### EXTRAIT DU TEXTE
>>>>
Les thèmes du racisme et de l’identité sont au coeur du spectacle Lequel est un Basquiat de Philippe Racine, au Centre du Théâtre d’Aujourd’hui. L’artiste nous entraîne dans l’univers de Samy, un grapheur montréalais d’origine haïtienne. Les talents de ce jeune homme sont tels qu’on lui propose d’importantes sommes d’argent pour devenir un faussaire de Jean-Michel Basquiat (1960-1988), célèbre peintre qui était lui aussi d’origine haïtienne et qui a commencé sa carrière en dessinant des graffitis. Mais, peut-on jouer à fond le jeu de l’imitation sans se perdre soi-même ?
Regardez-moi dans les yeux
Créateur polyvalent, Philippe Racine, a écrit et mis en scène cette pièce où il incarne Basquiat lui-même, ainsi que le grapheur Samy. Ce dernier est l’alter ego fictif de l’auteur qui prend aussi la parole en son nom personnel. Il sort momentanément de ses rôles pour questionner le public. Il demande, entre autres, aux spectateurs qui le veulent de le fixer dans les yeux, car il estime qu’un regard prolongé est souvent révélateur du fond de l’âme.
C’est avec le sourire que Racine incite le public à ce jeu de la vérité, mais lorsqu’il retourne à ses personnages, c’est avec colère qu’il évoque la condescendance dans les regards posés sur lui. On ne sait pas toujours clairement laquelle des trois entités s’exprime et les propos ne font pas dans la dentelle. Je n’aime pas les noirs qui traînent leur passé d’esclave, dit-il.
Il n’aime pas non plus les Québécois qui traînent leur passé de colonisé en entretenant des «éléphants blancs» comme le projet de souveraineté du Québec ou du troisième lien !?! Voilà ce qu’on pourrait appeler mélanger les choses. Du même souffle, Racine condamne Pierre Vallières, l’auteur de Nègres blancs d’Amérique.
Dans son tribunal théâtral, l’auteur de Lequel est un Basquiat demande alors au public sur un ton moqueur : «Me tolérez-vous encore?», car Racine fait valoir que les noirs doivent être gentils pour qu’on les tolère. Vraiment ? Est-ce simplement pour une question de gentillesse que Nadine Girault, née au Missouri, a été nommée ministre de l’Immigration et ministre des Relations internationales par François Legault ? Et que dire de Maka Kotto, né au Cameroun et nommé ministre de la Culture et des Communications dans le gouvernement souverainiste de Pauline Marois?
Discours victimaire
Avec son discours victimaire, Racine ne semble pas réaliser que les Québécois francophones et blancs ne s’aiment pas tous eux non plus ! La langue et la couleur n’empêchent pas de profondes divergences d’opinion. On l’a constaté encore, il y a quelques jours, en regardant le Face-à-Face des chefs mais, le fait de ne pas partager la même vision des choses est-il automatiquement un signe d’intolérance ?
<<<<
### EXTRAIT DES DONNÉES
>>>>
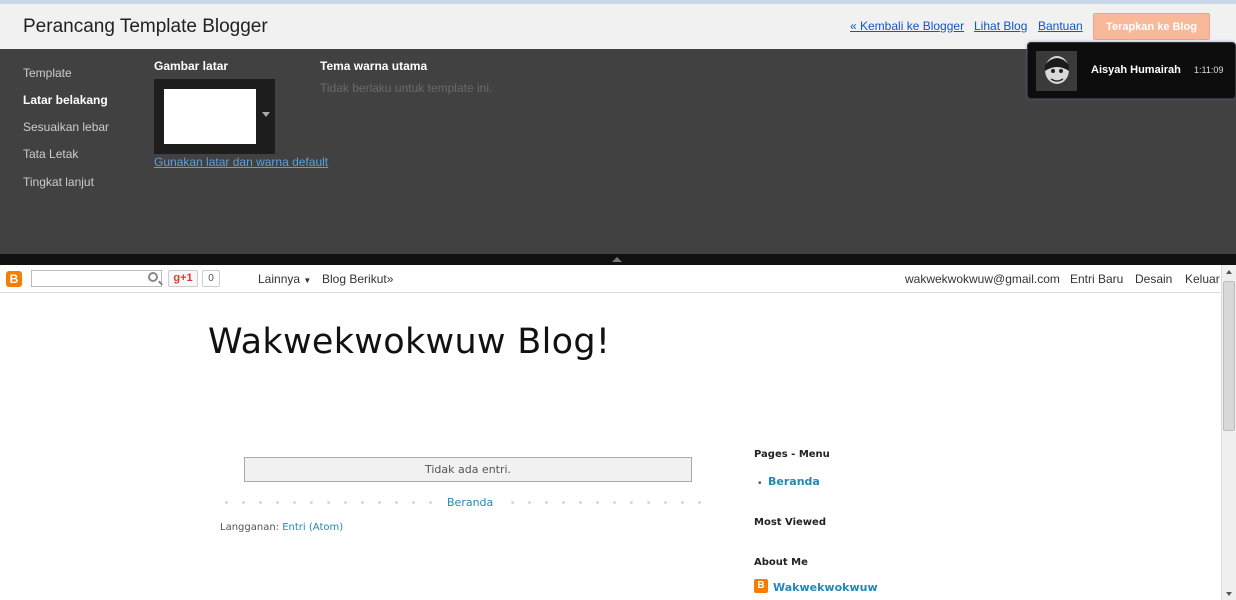  What do you see at coordinates (409, 342) in the screenshot?
I see `blog-title: Wakwekwokwuw Blog!` at bounding box center [409, 342].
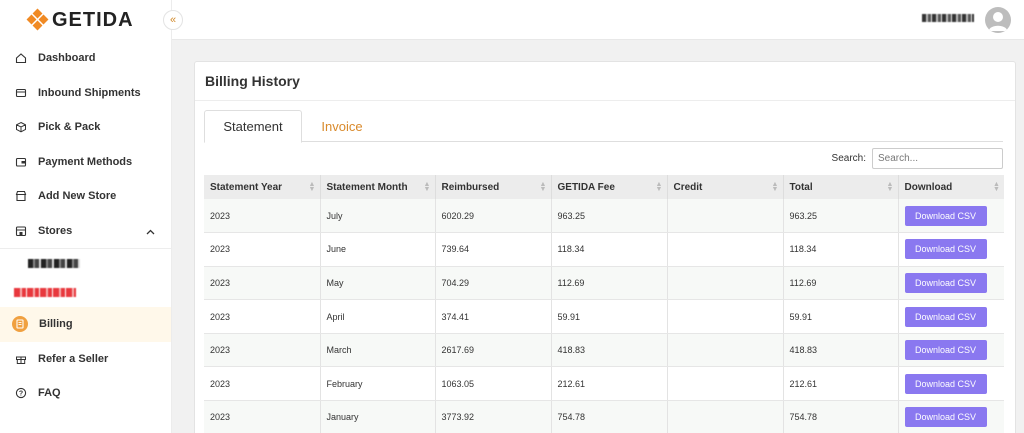  Describe the element at coordinates (494, 316) in the screenshot. I see `cell-reimbursed: 374.41` at that location.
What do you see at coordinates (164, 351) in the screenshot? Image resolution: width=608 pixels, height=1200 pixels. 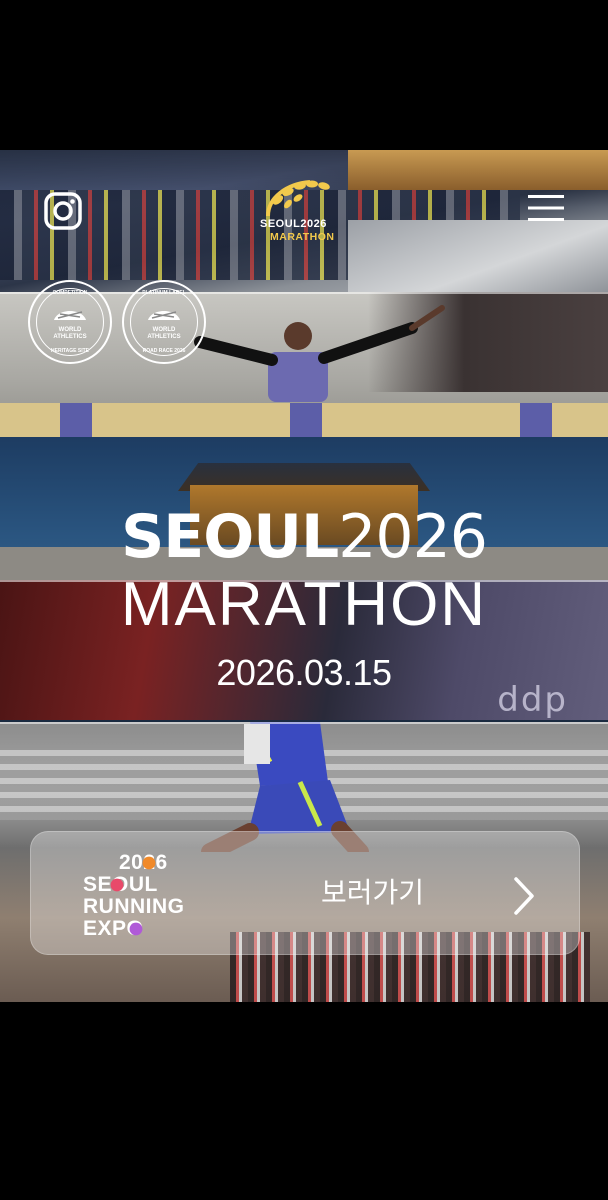 I see `badge-bottom-text: ROAD RACE 2026` at bounding box center [164, 351].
<<<<
### TRAVAIL DEMANDÉ
Poursuivez la critique du spectacle « Lequel est un Basquiat » après sa dernière phrase. Les données n'ont aucun rôle à jouer ici.

### RÉPONSE RÉDIGÉE
Cela dit, la biographie de Philippe Racine indique que «plus de 15 ans de pratique professionnelle lui ont permis de développer ses talents d’acteur, de metteur en scène, d’administrateur de compagnie, de compositeur et de médiateur culturel.» Il a aussi été artiste en résidence au Théâtre du Nouveau Monde, en 2019 et il est présentement enseignant invité à l’École nationale de théâtre du Canada. Ce parcours pourtant jalonné d’accomplissements a-t-il été miné par le racisme ?
Beethoven au banc des accusés
Lequel est un Basquiat, spectacle justicier, ratisse large. Même Beethoven est au banc des accusés car il a dédicacé sa symphonie Eroica à Napoléon Bonaparte qui est à l’origine d’une expédition militaire dévastatrice pour les Haïtiens. Racine oublie toutefois de mentionner que le compositeur allemand a finalement renoncé à cette dédicace. Oups !
Crise de panique au Canadien Tire
Vous aurez compris qu’on passe souvent du coq à l’âne dans cette pièce, où le délire de Samy atteint soudainement des proportions inquiétantes, dans les allées d’un Canadian Tire. En proie à une crise de panique, le grapheur hurle que les magasins à grande surface lui rappellent son enfance quand il craignait d’être kidnappé ! Cette scène surjouée ne m’a pas semblé traduire avec justesse les enjeux de santé mentale.
À ce récit à trois personnages s’ajoutent des extraits audio d’entrevues avec Jean-Michel Basquiat dont plusieurs mots nous échappent sous la musique et les effets sonores. Quant au décor qui est censé rappeler un atelier d’artistes, on s’y perd : faux tableaux de Basquiat, un morceau de bois qui représenterait un peuplier, un vieux tricycle d’enfant, etc.
Dans le programme du spectacle, Racine dit souhaiter que «ces moments d’angoisse partagés aident à nous comprendre.» Je ne vois pas comment pareil objectif pourrait être atteint dans de telles conditions !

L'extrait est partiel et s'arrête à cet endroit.